- Stored data entries
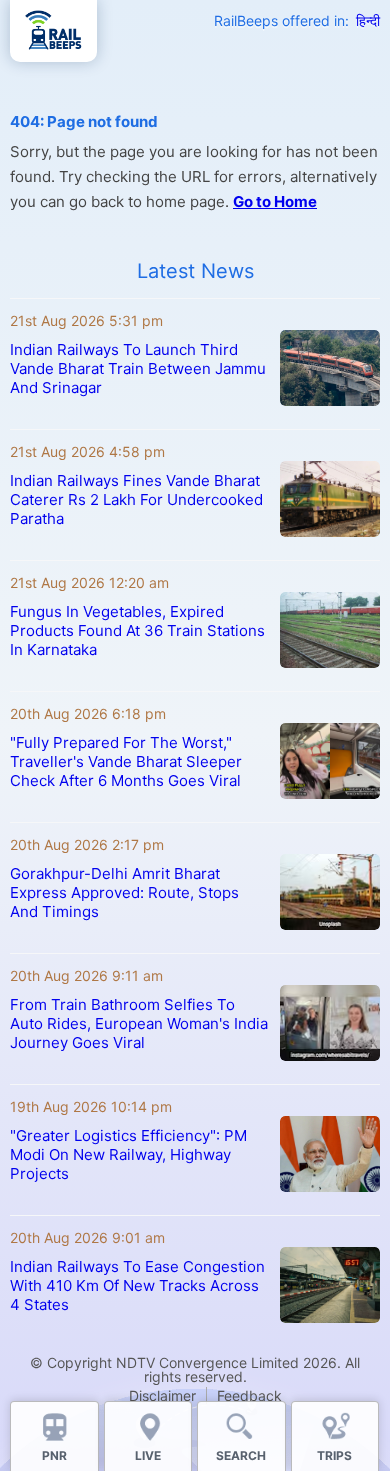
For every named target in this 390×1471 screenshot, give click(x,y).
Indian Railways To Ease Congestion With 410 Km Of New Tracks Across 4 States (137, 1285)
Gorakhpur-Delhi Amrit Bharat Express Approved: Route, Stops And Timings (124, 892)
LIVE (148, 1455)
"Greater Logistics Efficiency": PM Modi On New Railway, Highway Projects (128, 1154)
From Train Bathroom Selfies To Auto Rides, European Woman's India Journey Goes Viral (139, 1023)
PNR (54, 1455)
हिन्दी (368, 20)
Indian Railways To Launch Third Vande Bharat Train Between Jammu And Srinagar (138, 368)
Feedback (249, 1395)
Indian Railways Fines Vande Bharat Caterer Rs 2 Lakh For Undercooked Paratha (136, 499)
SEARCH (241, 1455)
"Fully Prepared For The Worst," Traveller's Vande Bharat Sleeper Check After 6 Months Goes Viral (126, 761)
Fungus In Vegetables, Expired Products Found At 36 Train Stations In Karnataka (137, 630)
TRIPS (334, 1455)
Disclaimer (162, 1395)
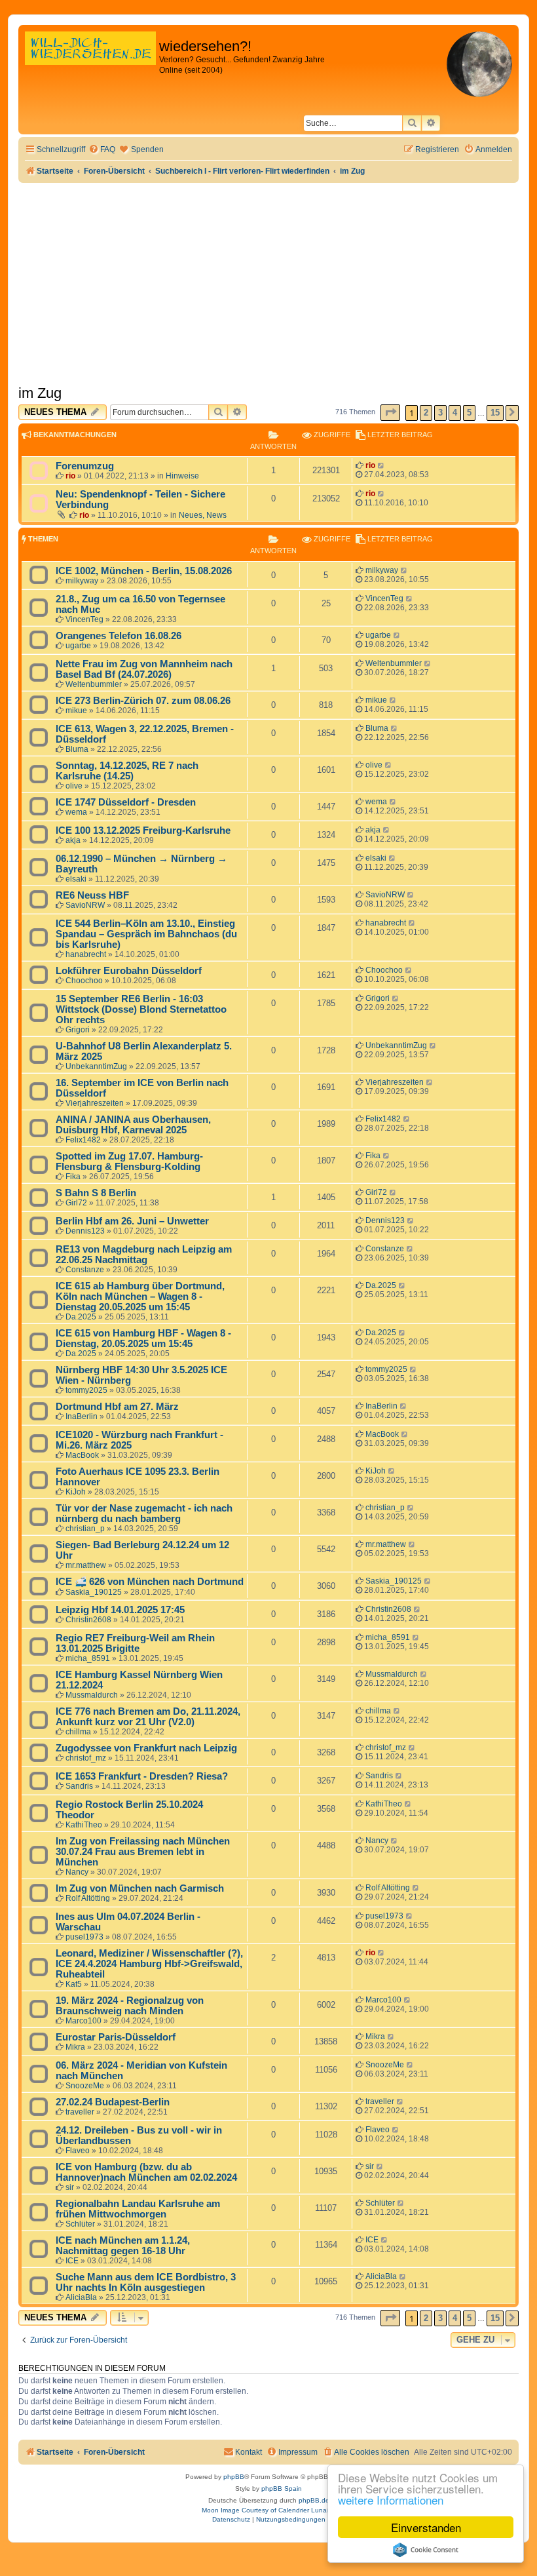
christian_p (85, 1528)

- WORK INSTRUCTIONS
Print the records above verbatim, minus any pictures.

- RESULT OF THIS TASK
For every named target in this 390×1471 screenshot, give click(x,y).
Indian Railways To Ease Congestion With 410 Km Of New Tracks Across 4 States (137, 1285)
Gorakhpur-Delhi Amrit Bharat Express Approved: Route, Stops And Timings (124, 892)
LIVE (148, 1455)
"Greater Logistics Efficiency": PM Modi On New Railway, Highway Projects (128, 1154)
From Train Bathroom Selfies To Auto Rides, European Woman's India Journey Goes Viral (139, 1023)
PNR (54, 1455)
हिन्दी (368, 20)
Indian Railways To Launch Third Vande Bharat Train Between Jammu And Srinagar (138, 368)
Feedback (249, 1395)
Indian Railways Fines Vande Bharat Caterer Rs 2 Lakh For Undercooked Paratha (136, 499)
SEARCH (241, 1455)
"Fully Prepared For The Worst," Traveller's Vande Bharat Sleeper Check After 6 Months Goes Viral (126, 761)
Fungus In Vegetables, Expired Products Found At 36 Train Stations In Karnataka (137, 630)
TRIPS (334, 1455)
Disclaimer (162, 1395)
christian_p (85, 1528)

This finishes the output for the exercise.